The French academy background of Mary Sue and Tomkowiak places them in the radical feminist art context—the profound critique of the male gaze and urgent autobiographical message that the critic Lucy Lippard termed “body ego”—unveiled by the great women artists from around the world: Louise Bourgeois, Yayoi Kusama, Eva Hesse, Barbara Kruger, Carolee Schneemann, Marina Abramović, and Shirin Neshat, to name just a few. Both do start off self-referentially, free to play with quotidian womanhood: the sexed-up identity of the Mary Sue character ambiguously colors that of the hard-working artist, and Tomkowiak sports cat eye make-up and psychedelic stockings laced in black to color herself. In their art, however, it is the mediating visual surface that surges over and washes out into a potentially new wave of thinking. Flowing freely into arguably doctrinaire traditions, such as theater and high art, their work might be seen as expanding the female postures through independent agenda, and reaching out for new cultural forms of expression.
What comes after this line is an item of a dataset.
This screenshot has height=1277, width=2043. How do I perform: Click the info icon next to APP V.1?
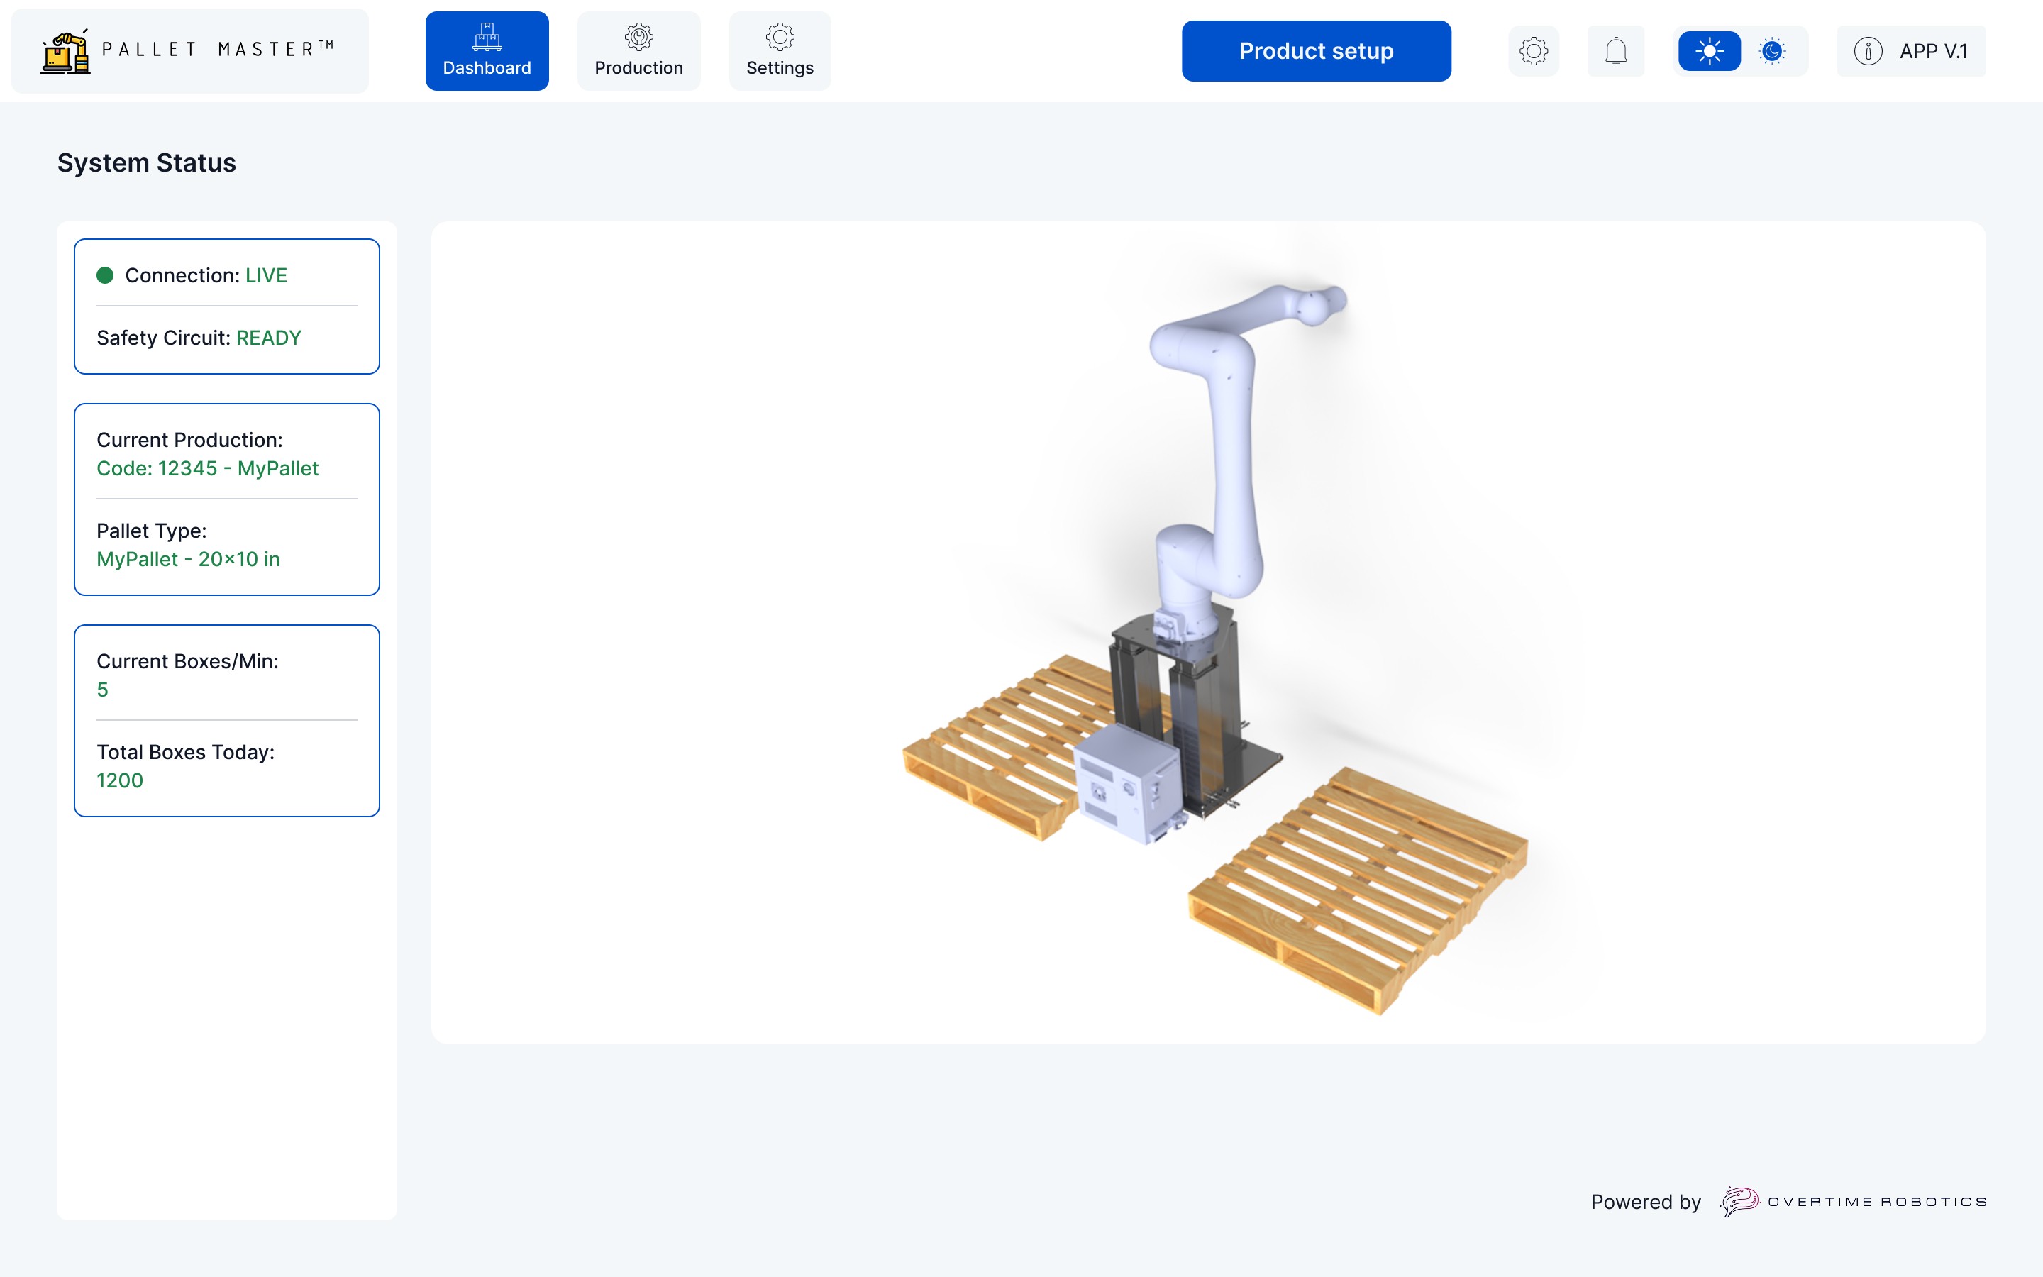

Mary Sue is assertive in dedicating her astonishing craft and tireless attention at TMH to the subject of a housemaid in three videos and more than 20 objects. This has a strange end result of expunging its vernacular narrative in what Donald Judd described, referring to Kusama, as “obsessive repetition”; the seductive character and her storyline are played off against a mechanistic vision of oppression, upsettingly lucid as it interweaves its multitudinous—externally imposed and self-inflicted—forms. Equally unsettling, Tomkowiak achieves her aims dispersively. Her take on the abstract expressionist machismo surprises by its dual effect. It is both a vehicle for the self-deprecating, almost maternal, support for the work of others—for doctors and patients in her hospital project or for the visitors watching Mary Sue’s videos at TMH—and a testimony to the overarching, timeless impact of painting. The joint exhibition derives its force from the audience’s enjoyment of the artful craftsmanship evident in the separate elements and of the art’s irreverent invasion of the distinguished non-art setting. Powerfully visual, the intervention resists typological placement of gender domains, and becomes a playful ground for ironic reflection and interpretation.
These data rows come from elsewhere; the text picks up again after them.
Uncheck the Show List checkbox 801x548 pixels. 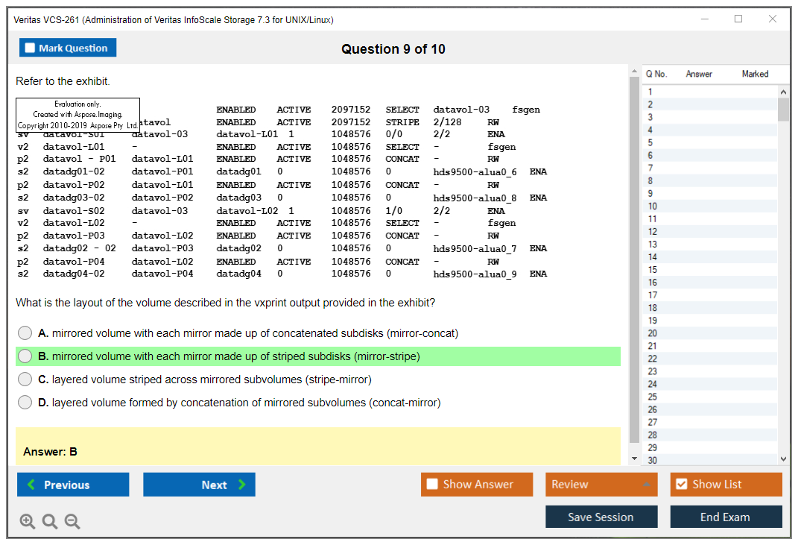681,485
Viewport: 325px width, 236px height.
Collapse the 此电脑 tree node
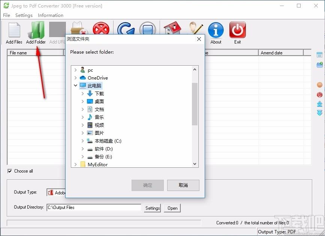76,86
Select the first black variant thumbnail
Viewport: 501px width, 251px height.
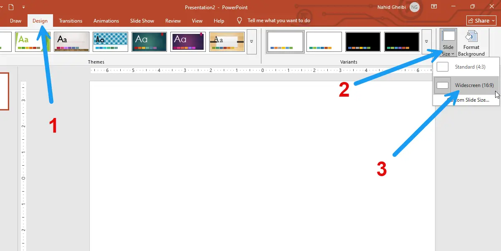363,42
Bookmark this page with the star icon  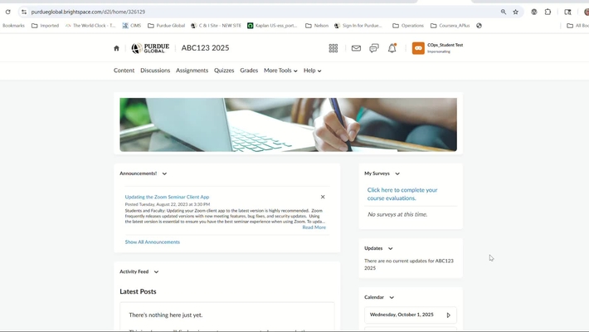[516, 12]
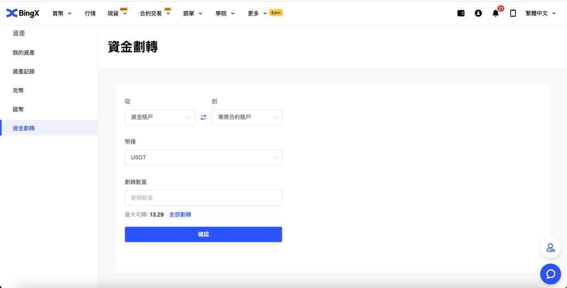
Task: Expand the 專業合約賬戶 destination dropdown
Action: pyautogui.click(x=247, y=117)
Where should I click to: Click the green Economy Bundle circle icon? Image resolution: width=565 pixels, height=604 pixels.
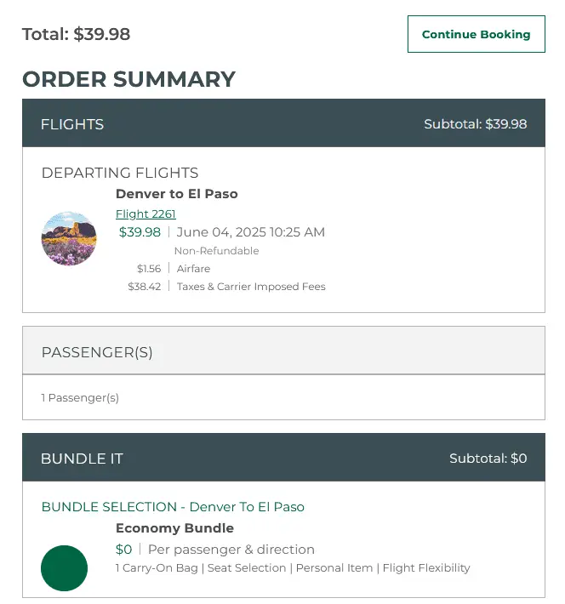(65, 567)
Sweeping though TMH’s walls, floors, ceilings, and terraces, the artists undertook a risky move that could have backfired as a ubiquitous but vacuous spectacle. The result instead shifts the boundaries between concept and affect, the visual, the sonic and the spatial. Taking everyday rubbish and household objects—brand detergents, rubber gloves or foam—and giving them an experimental significance as still lifes, sculptures, and colored fields, they have created art objects that ascribe their real frequent-use equivalents (the “usual tools” of Mary Sue’s title) to timeless situations and mental constructs of feminine origins. Quite possibly, the path for this show was originally opened up by an artist like Kusama. Kusama’s discursive polka dots—the witty icons in shades of blue-green, red, and acid yellow, recognized by Judd and now adopted for the age of spectacle—had paradoxically contextualized meaning through abstractive obsessiveness and shaped surface. And quite possibly, in the future, the cleaning tools employed by the artists at TMH might become obsolete as genderless robots take over the tasks and replace women-washers, but would a human body continue to toil or paint for the sake of art and life? Bracketed by Mary Sue’s Revelation on a loop, installed within Tomkowiak’s painted arc, their vividly yet ambiguously articulated dialogue at TMH is both reconfigurative and revelatory of the current directions in art.